What you have to do – Hand back, word for word, the lines from the one containing "The width and" to the end of the records, both included, and leave out pictures.

(Items from a dataset)
>>>>>

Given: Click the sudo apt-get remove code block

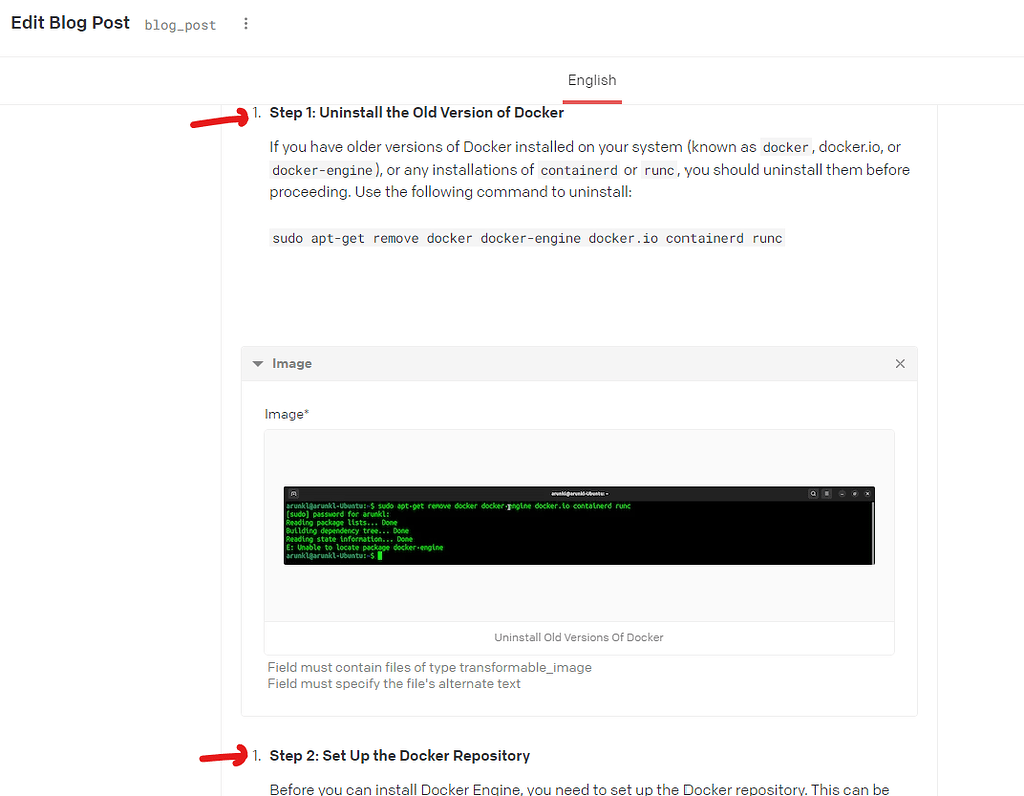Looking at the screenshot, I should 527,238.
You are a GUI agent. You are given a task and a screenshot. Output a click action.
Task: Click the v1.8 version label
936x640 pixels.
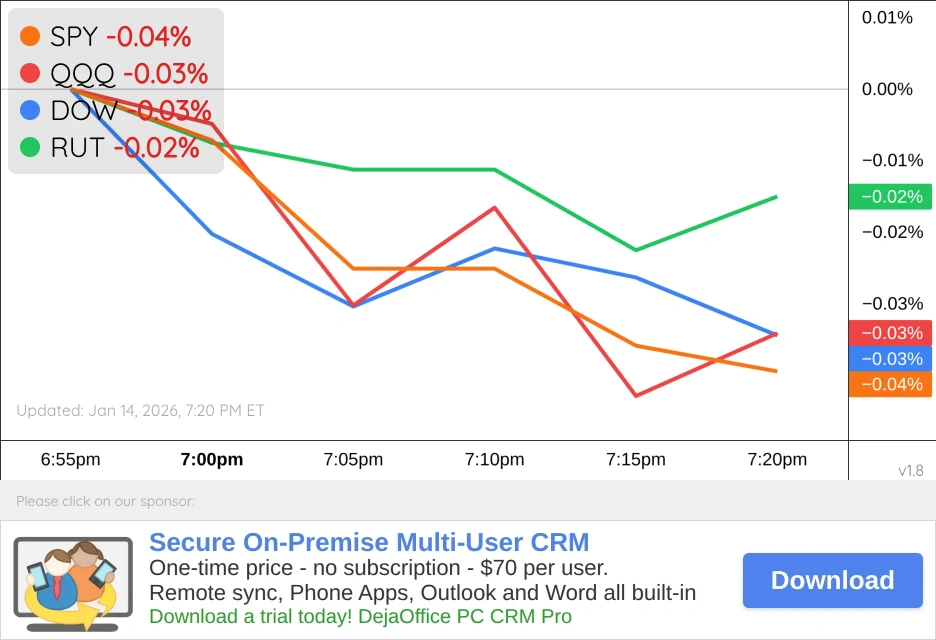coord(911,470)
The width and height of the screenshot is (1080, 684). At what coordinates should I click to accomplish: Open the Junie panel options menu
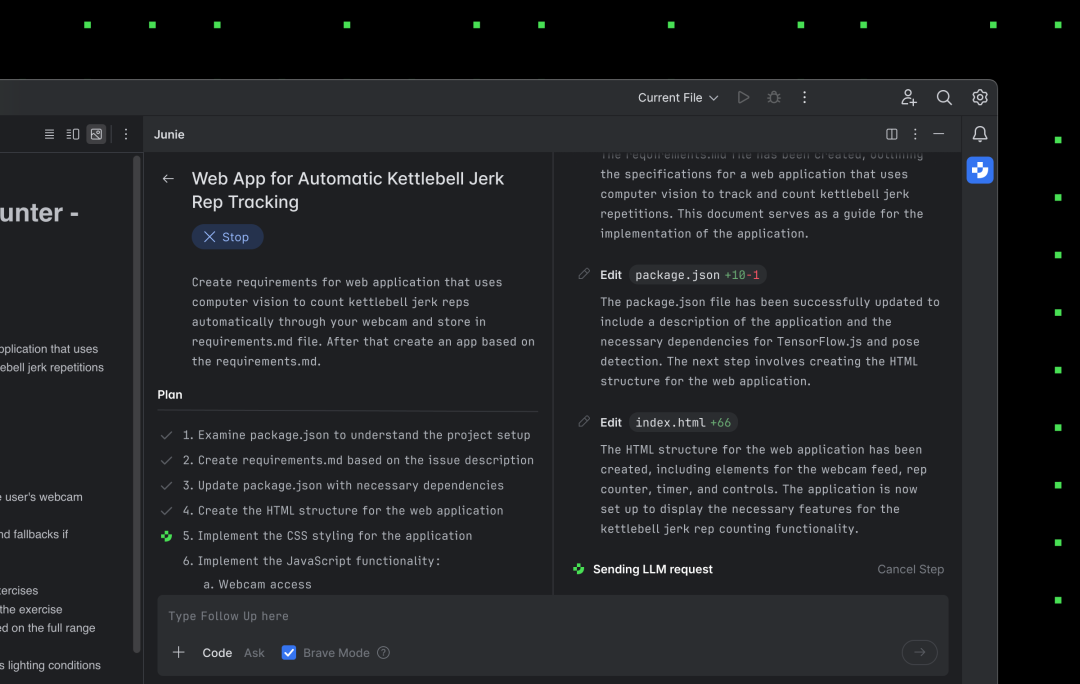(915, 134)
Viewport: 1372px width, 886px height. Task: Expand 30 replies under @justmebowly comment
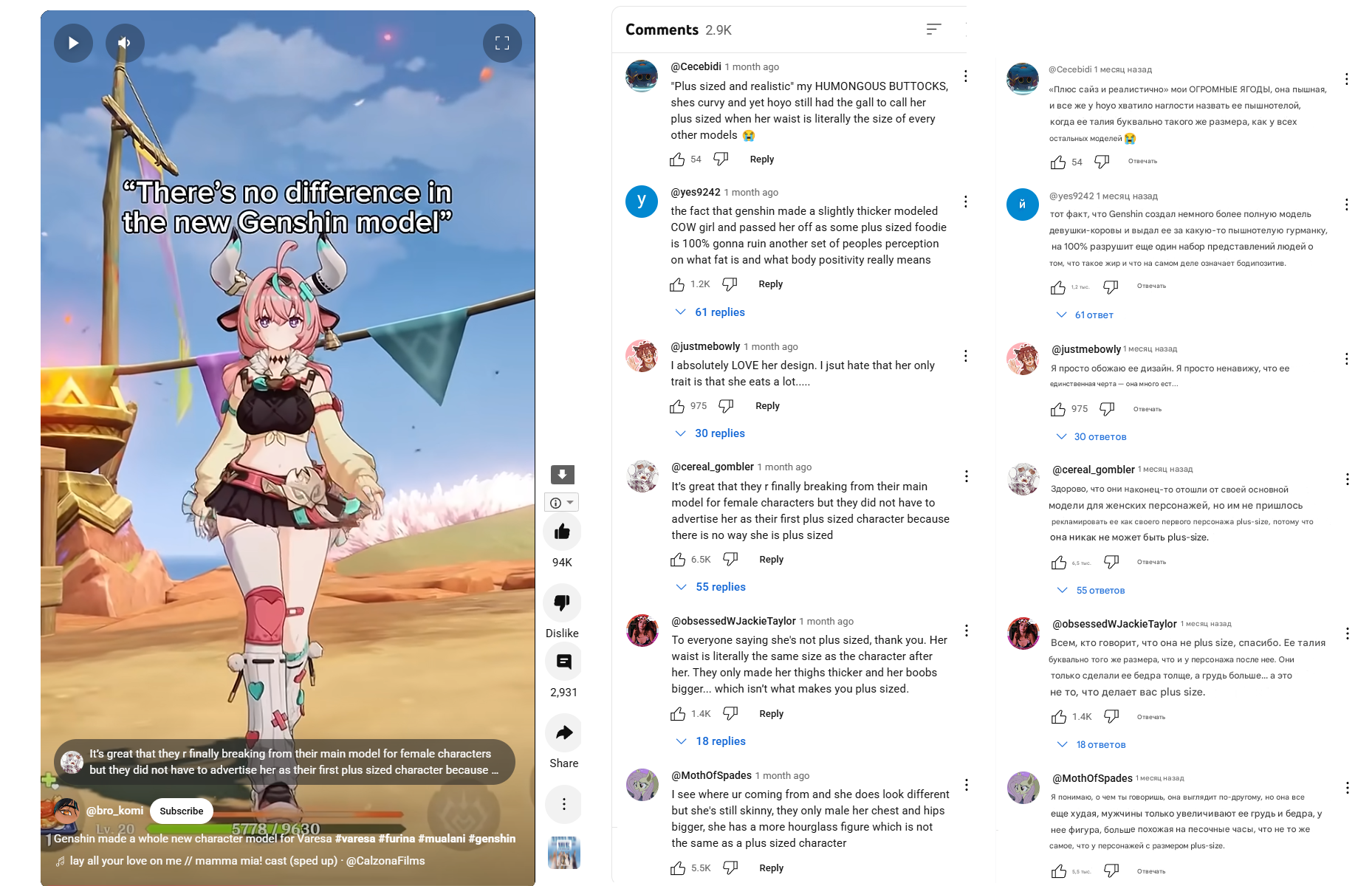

<<<<<

Expected answer –
The width and height of the screenshot is (1080, 684). At what coordinates should I click to accomplish: Open the Junie panel options menu
(915, 134)
Viewport: 1372px width, 886px height. Task: Expand 30 replies under @justmebowly comment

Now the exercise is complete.